Esophageal length correlated best with patient height (R = 0.96 by CXR, R = 0.88 by endoscopy) and less well with weight (R = 0.87, R = 0.67) and age (R = 0.94, R = 0.86). Linear regression analyses using radiographic measurements revealed that esophageal length (TVC to LES) can be estimated from a patient's height by the following equation: 1.048 + 0.167 x height (in centimeters). With the upper pH probe placed in the hypopharynx at the TVC level and the inferior probe placed in the esophagus 3 to 6 cm above the LES, the patients were divided into 6 groups corresponding to the currently available number of sizes of dual pH-impedance probes. With the patients' heights between 71.5 and 161.3 cm, 64.7% to 100% of patients were within 1 cm of the desired location with preselected probes. Confirmation of placement was performed with CXR.

CONCLUSIONS

A pediatric patient's height can be used to estimate the esophageal length (TVC to LES) and facilitate the selection of dual pH-impedance probes.

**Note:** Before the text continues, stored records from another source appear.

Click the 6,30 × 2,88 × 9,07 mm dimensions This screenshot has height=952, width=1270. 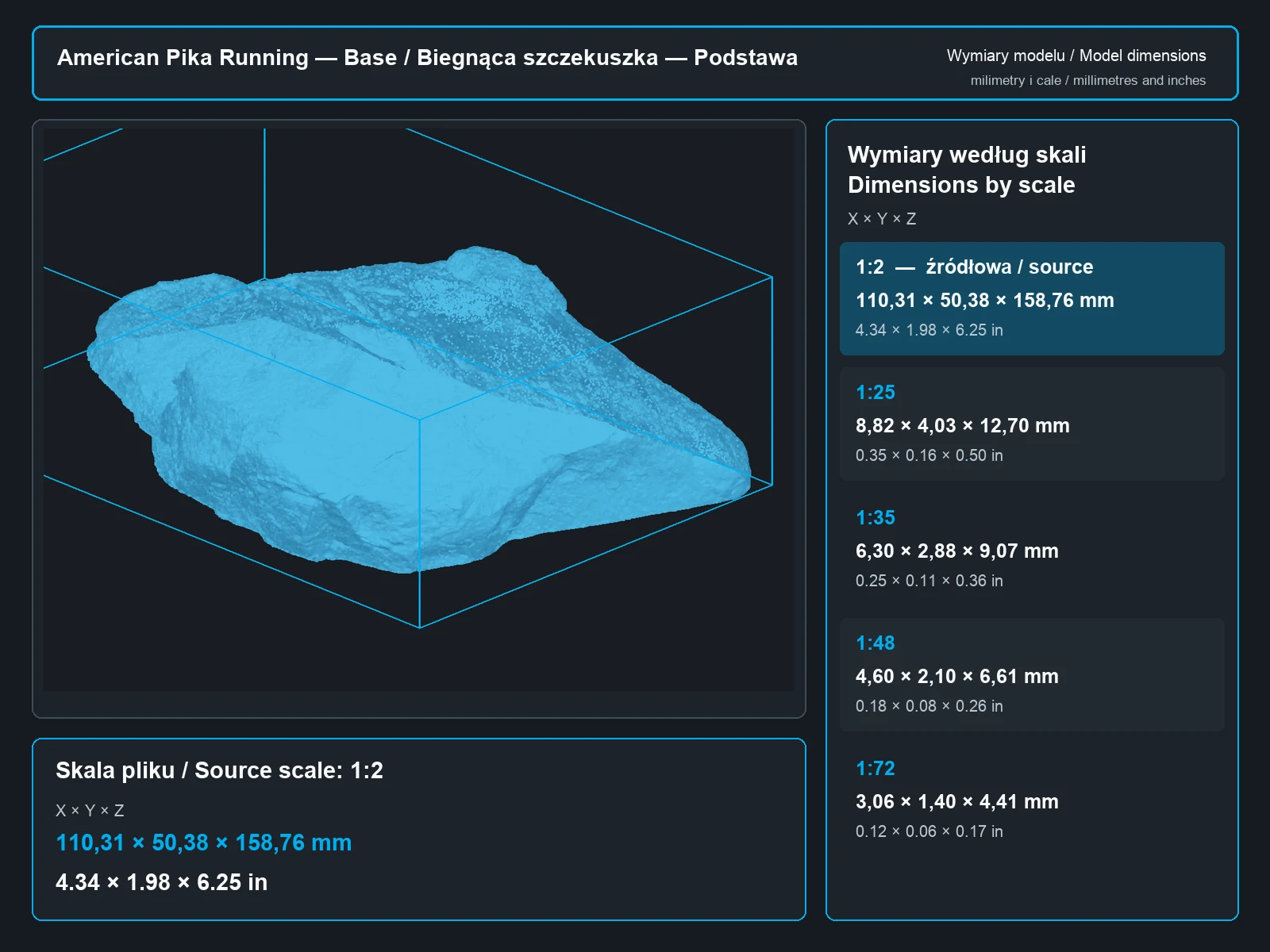coord(956,551)
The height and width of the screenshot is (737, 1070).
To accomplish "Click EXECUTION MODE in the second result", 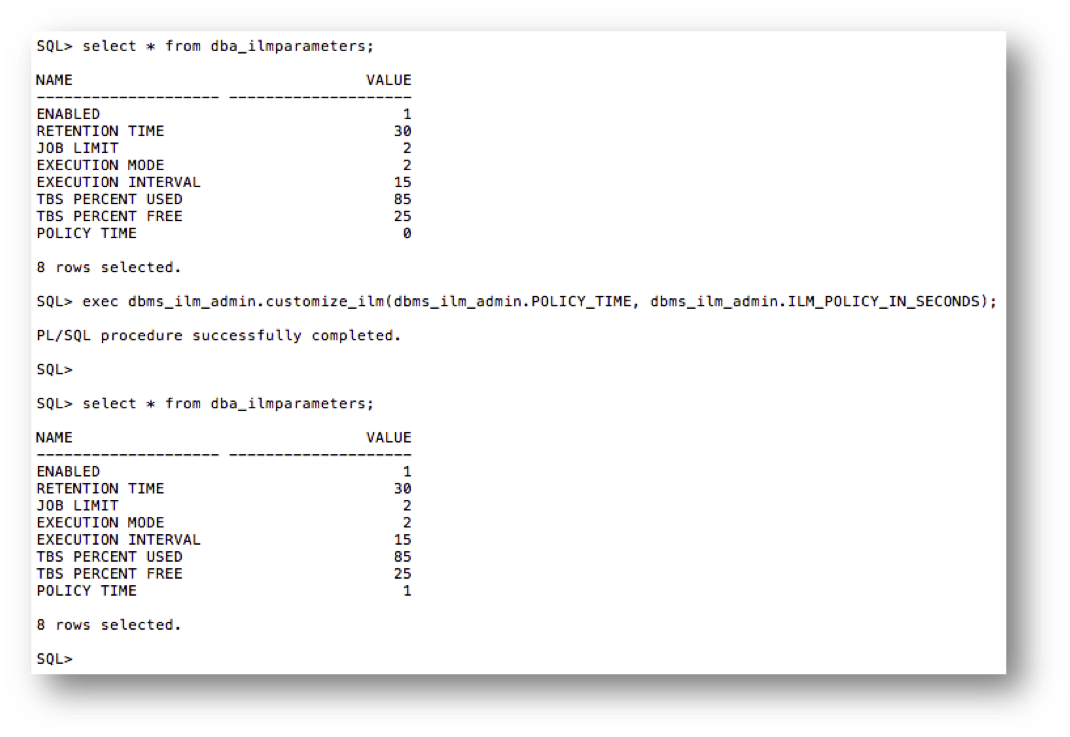I will tap(100, 522).

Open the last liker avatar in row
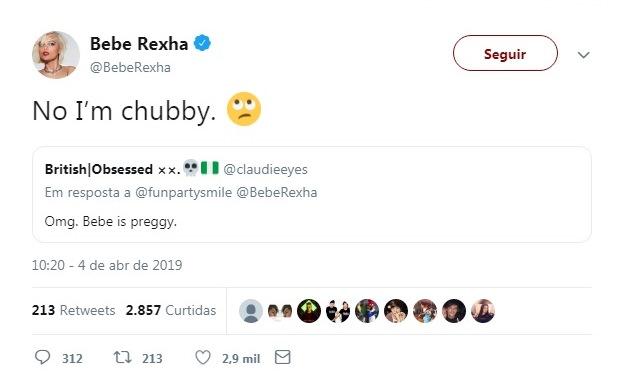pos(483,310)
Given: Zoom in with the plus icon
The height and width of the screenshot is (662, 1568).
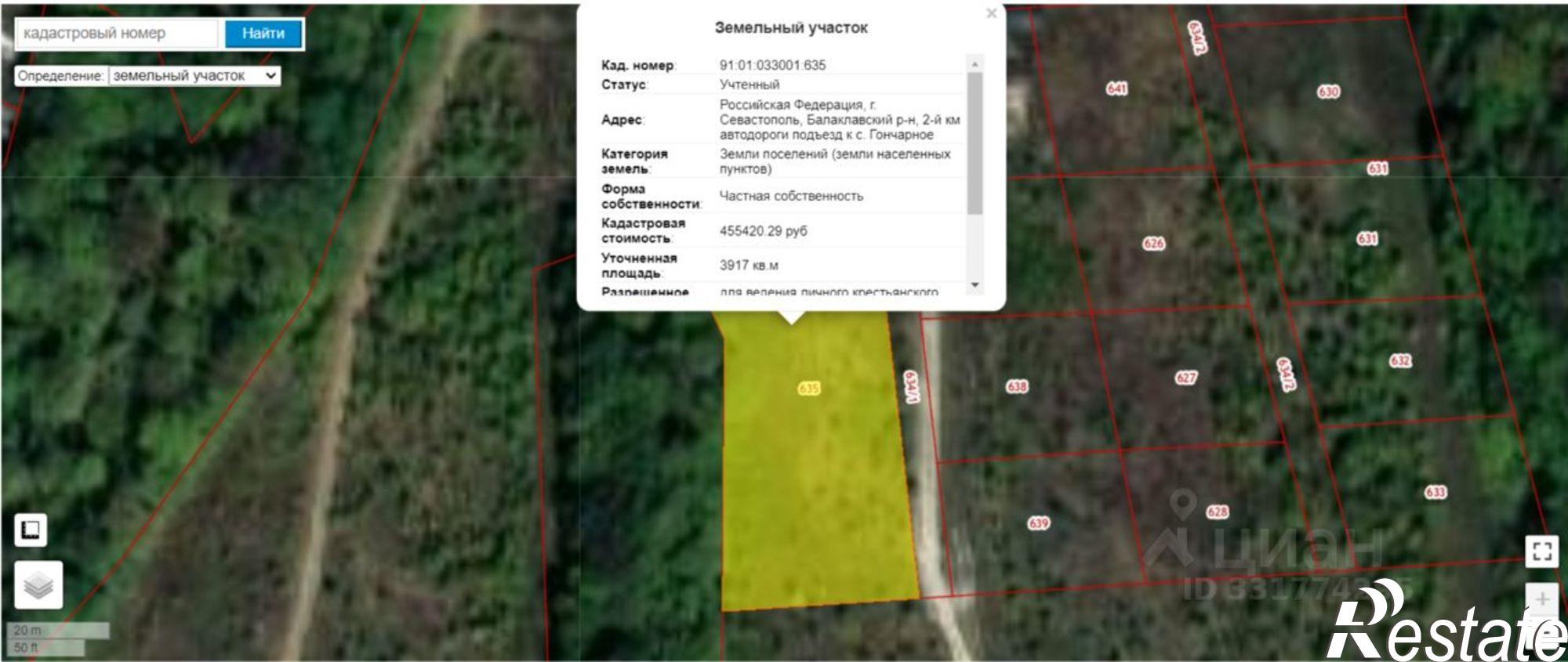Looking at the screenshot, I should [x=1541, y=599].
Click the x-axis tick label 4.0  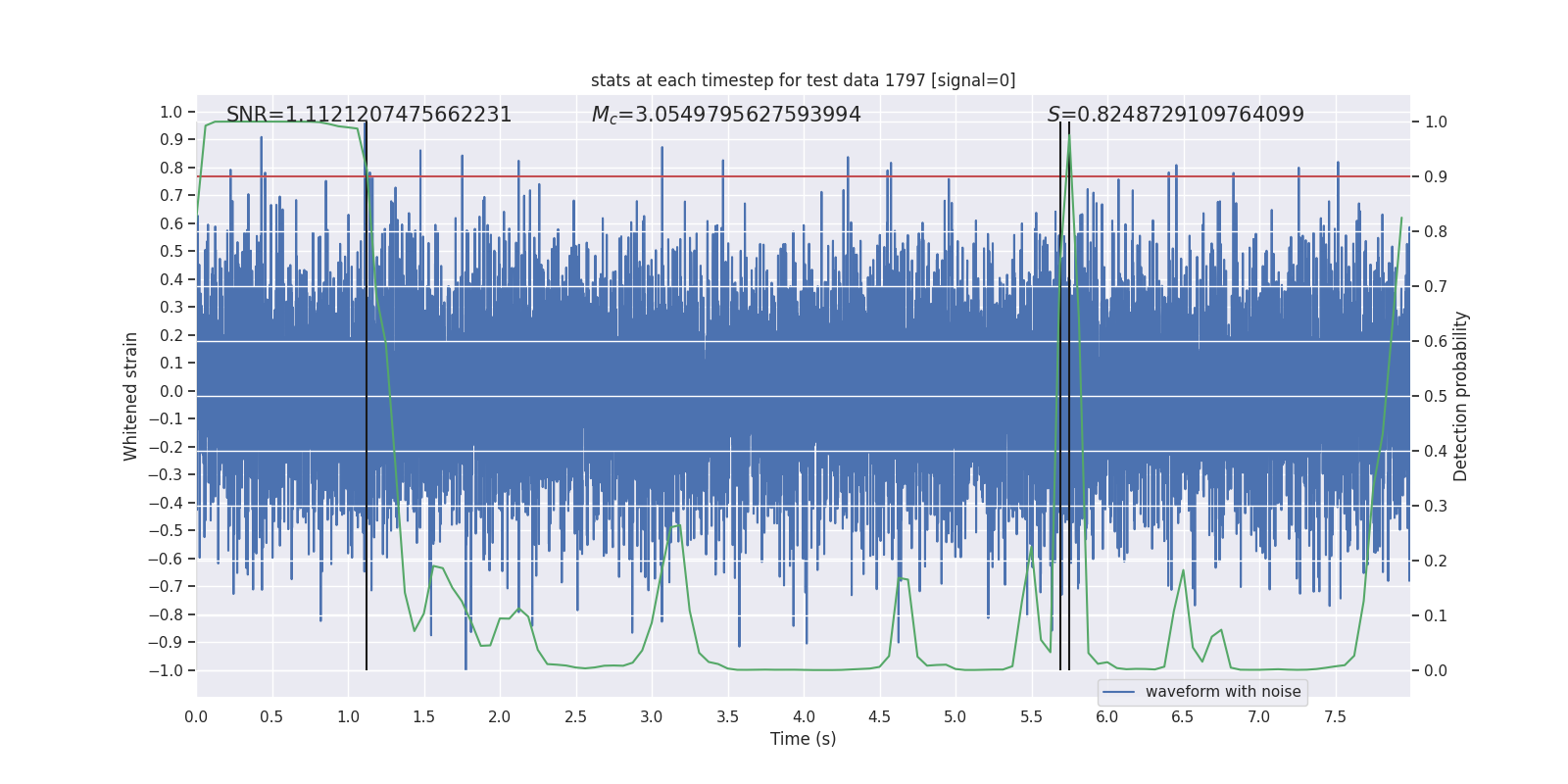click(x=804, y=717)
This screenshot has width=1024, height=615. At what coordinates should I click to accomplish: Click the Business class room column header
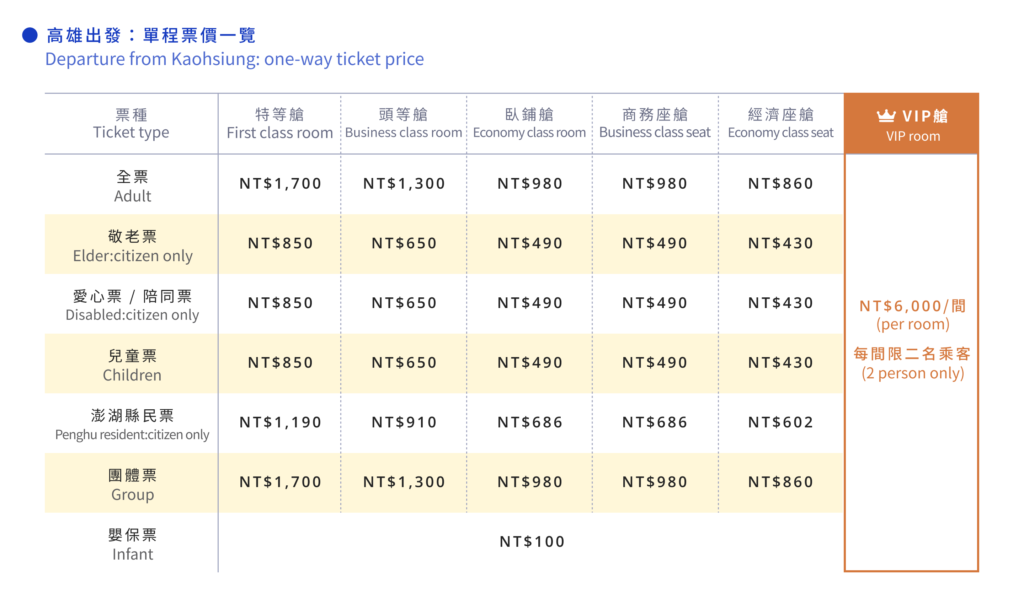(404, 124)
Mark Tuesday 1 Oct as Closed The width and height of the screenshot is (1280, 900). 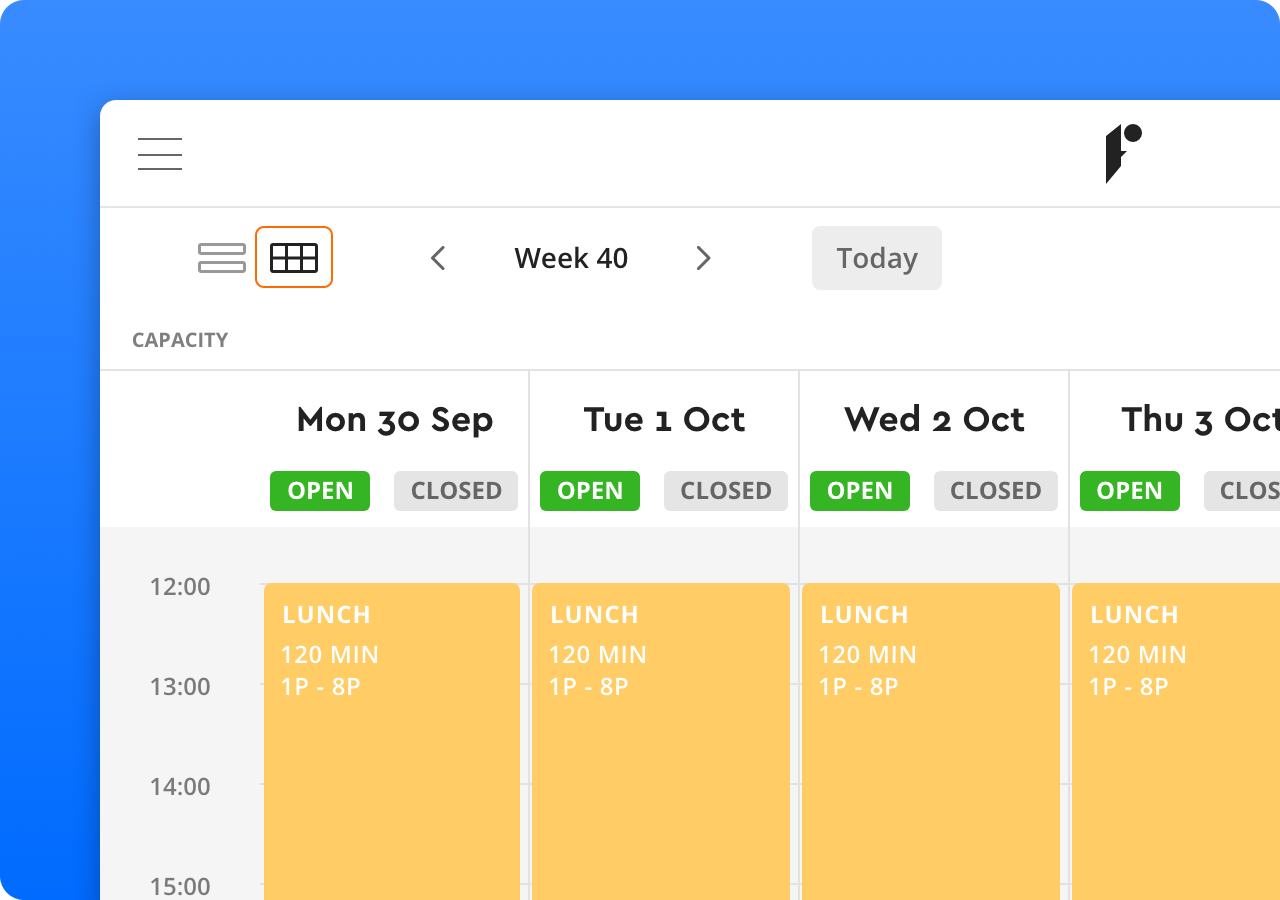click(x=726, y=491)
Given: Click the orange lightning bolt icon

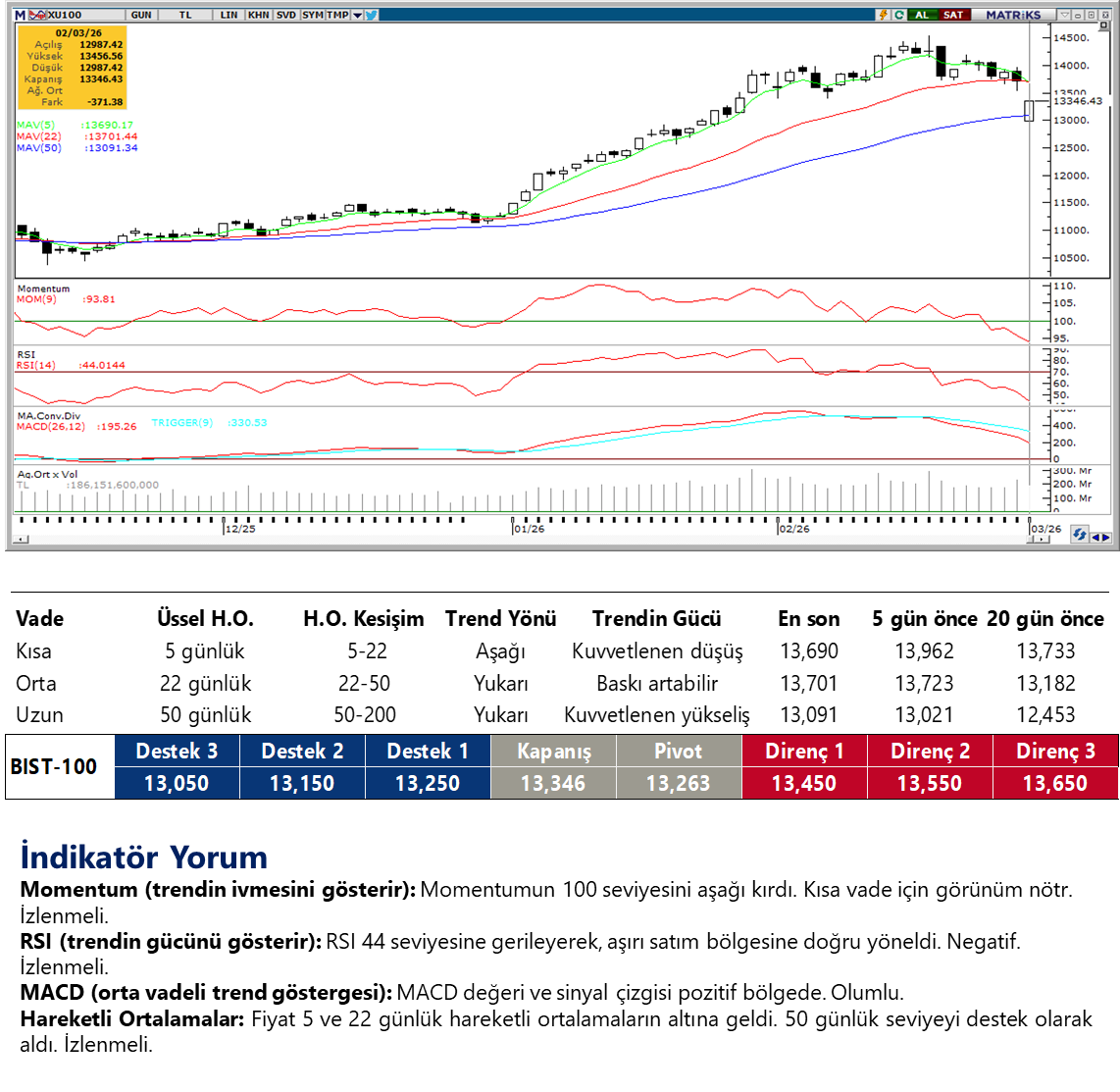Looking at the screenshot, I should (x=884, y=15).
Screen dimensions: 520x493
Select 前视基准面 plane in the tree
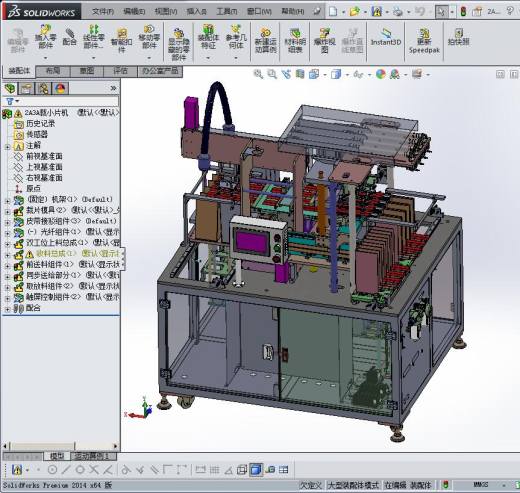(44, 156)
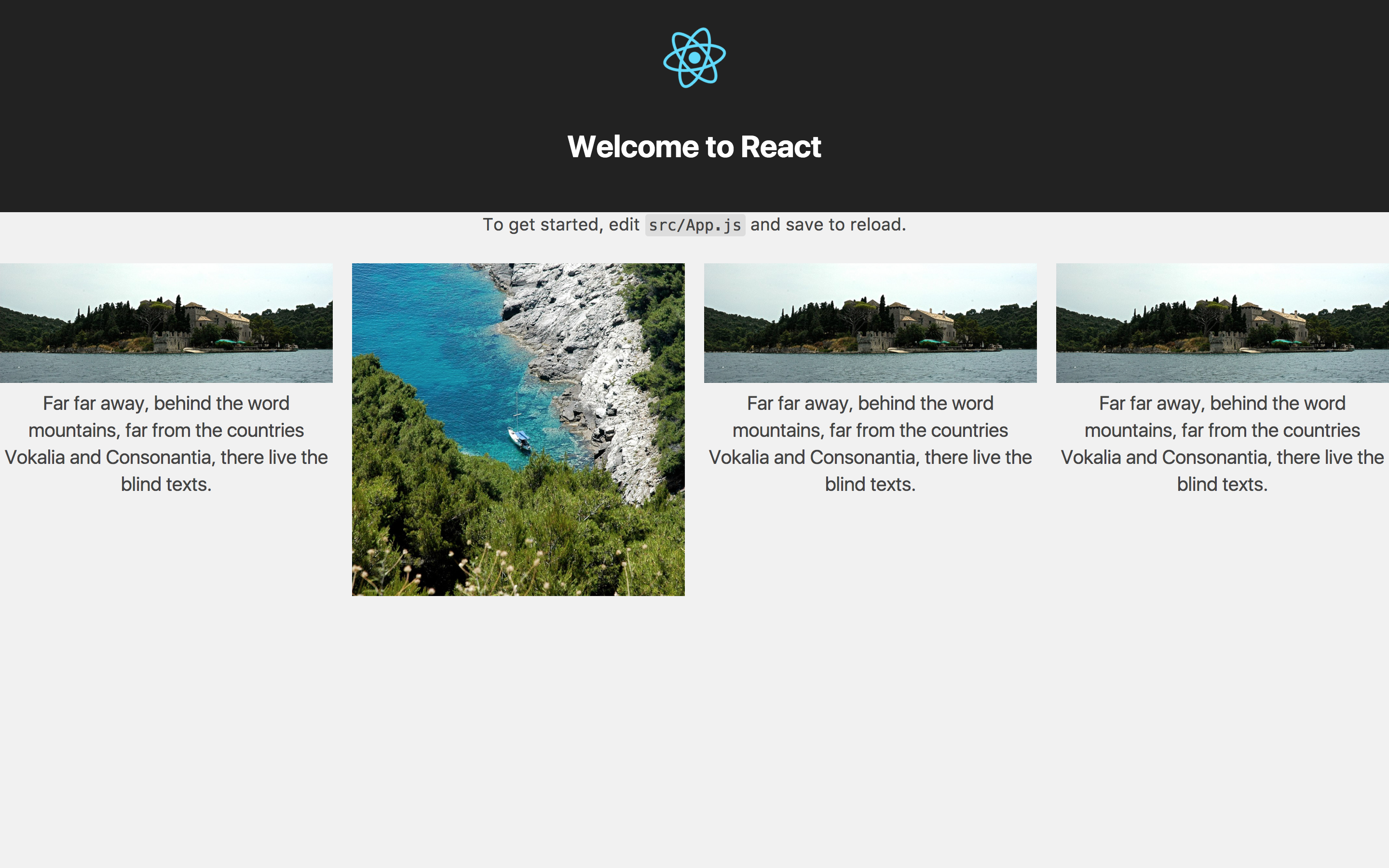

Our method decreases the risk of morbidity while increasing the accuracy of the study of extraesophageal reflux disease.

摘要

目的

了解小儿患者上食管括约肌(UES)与下食管括约肌(LES)之间的长度对于腔内阻抗和双pH探头记录至关重要。

方法

我们在118名儿童(年龄6周至13岁)的胸部X线片(CXR)中测量了真声带(TVC)与LES之间的垂直距离,并在31名患者(年龄14个月至17岁)的内镜检查期间测量了UES与LES之间的垂直距离,并将测量结果与身高、体重和年龄进行关联。

结果

食管长度与患者身高的相关性最佳(CXR测量的R = 0.96,内镜检查的R = 0.88),与体重(R = 0.87,R = 0.67)和年龄(R = 0.94,R = 0.86)的相关性稍弱。使用放射学测量进行的线性回归分析显示,食管长度(TVC至LES)可通过以下公式根据患者身高进行估计:1.048 + 0.167×身高(以厘米为单位)。将上部pH探头置于下咽的TVC水平,下部探头置于LES上方3至6厘米的食管中,根据目前可用的双pH阻抗探头尺寸数量将患者分为6组。患者身高在71.5至161.3厘米之间时,64.7%至100%的患者使用预选探头时位于所需位置的1厘米范围内。通过CXR确认探头位置。

结论

小儿患者的身高可用于估计食管长度(TVC至LES),并有助于双pH阻抗探头的选择。我们的方法降低了发病风险,同时提高了食管外反流疾病研究的准确性。